§ Work instruction
Please copy the leading lines of the entries below exactly, concluding with the line in which "Given: Uncheck Adobe Acrobat Update Service" occurs.

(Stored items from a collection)
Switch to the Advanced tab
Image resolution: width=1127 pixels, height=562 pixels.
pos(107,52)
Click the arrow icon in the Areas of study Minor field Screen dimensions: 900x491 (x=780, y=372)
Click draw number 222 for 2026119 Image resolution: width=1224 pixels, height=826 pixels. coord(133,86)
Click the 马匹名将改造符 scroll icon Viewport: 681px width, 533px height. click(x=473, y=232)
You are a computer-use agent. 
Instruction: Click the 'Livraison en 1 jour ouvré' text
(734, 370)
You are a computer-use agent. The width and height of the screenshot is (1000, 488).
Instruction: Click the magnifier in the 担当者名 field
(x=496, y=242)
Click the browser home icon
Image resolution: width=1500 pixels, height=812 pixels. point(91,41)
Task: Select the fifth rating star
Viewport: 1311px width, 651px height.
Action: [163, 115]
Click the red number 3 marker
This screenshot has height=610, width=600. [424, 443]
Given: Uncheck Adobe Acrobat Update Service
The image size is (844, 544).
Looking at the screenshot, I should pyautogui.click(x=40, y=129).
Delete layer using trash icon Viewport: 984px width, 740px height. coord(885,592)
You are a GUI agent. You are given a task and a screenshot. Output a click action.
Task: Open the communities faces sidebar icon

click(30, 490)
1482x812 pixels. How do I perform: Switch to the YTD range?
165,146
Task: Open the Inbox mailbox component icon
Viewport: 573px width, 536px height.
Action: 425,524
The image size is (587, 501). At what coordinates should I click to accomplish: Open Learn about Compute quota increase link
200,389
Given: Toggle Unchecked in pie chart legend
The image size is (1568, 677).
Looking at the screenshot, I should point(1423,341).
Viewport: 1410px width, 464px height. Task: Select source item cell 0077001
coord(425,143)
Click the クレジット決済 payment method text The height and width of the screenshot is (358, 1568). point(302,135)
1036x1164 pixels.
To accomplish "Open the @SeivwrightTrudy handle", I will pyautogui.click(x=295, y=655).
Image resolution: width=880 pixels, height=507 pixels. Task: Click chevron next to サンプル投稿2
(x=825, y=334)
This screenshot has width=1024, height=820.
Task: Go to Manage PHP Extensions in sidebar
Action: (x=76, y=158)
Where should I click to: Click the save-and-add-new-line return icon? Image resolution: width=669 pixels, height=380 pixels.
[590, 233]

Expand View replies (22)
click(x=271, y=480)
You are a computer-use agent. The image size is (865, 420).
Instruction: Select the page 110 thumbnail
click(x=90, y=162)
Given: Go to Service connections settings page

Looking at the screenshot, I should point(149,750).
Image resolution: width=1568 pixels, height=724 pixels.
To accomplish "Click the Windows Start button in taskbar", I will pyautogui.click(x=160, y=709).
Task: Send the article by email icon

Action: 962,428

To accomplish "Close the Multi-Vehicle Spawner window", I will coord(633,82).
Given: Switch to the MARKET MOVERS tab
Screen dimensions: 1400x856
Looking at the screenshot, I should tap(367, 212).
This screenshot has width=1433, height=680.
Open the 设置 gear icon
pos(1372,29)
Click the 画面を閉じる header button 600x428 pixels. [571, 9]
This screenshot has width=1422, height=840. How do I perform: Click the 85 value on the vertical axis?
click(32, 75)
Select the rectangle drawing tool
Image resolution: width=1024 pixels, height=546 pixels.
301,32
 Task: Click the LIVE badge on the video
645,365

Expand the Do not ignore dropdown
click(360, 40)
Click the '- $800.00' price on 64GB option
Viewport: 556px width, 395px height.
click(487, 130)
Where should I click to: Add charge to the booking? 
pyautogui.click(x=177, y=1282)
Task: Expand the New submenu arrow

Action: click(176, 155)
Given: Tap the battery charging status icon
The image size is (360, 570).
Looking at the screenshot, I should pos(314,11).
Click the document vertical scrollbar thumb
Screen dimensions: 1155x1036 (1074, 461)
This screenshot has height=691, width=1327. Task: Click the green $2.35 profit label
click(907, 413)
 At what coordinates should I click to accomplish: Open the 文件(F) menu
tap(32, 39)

§ Output for this task
Switch to the Advanced tab
Image resolution: width=1127 pixels, height=562 pixels.
pos(107,52)
Click the arrow icon in the Areas of study Minor field Screen dimensions: 900x491 (x=780, y=372)
Click draw number 222 for 2026119 Image resolution: width=1224 pixels, height=826 pixels. coord(133,86)
Click the 马匹名将改造符 scroll icon Viewport: 681px width, 533px height. click(x=473, y=232)
You are a computer-use agent. 
Instruction: Click the 'Livraison en 1 jour ouvré' text
(734, 370)
You are a computer-use agent. The width and height of the screenshot is (1000, 488).
Instruction: Click the magnifier in the 担当者名 field
(x=496, y=242)
Click the browser home icon
Image resolution: width=1500 pixels, height=812 pixels. point(91,41)
Task: Select the fifth rating star
Viewport: 1311px width, 651px height.
Action: [163, 115]
Click the red number 3 marker
This screenshot has height=610, width=600. [424, 443]
Given: Uncheck Adobe Acrobat Update Service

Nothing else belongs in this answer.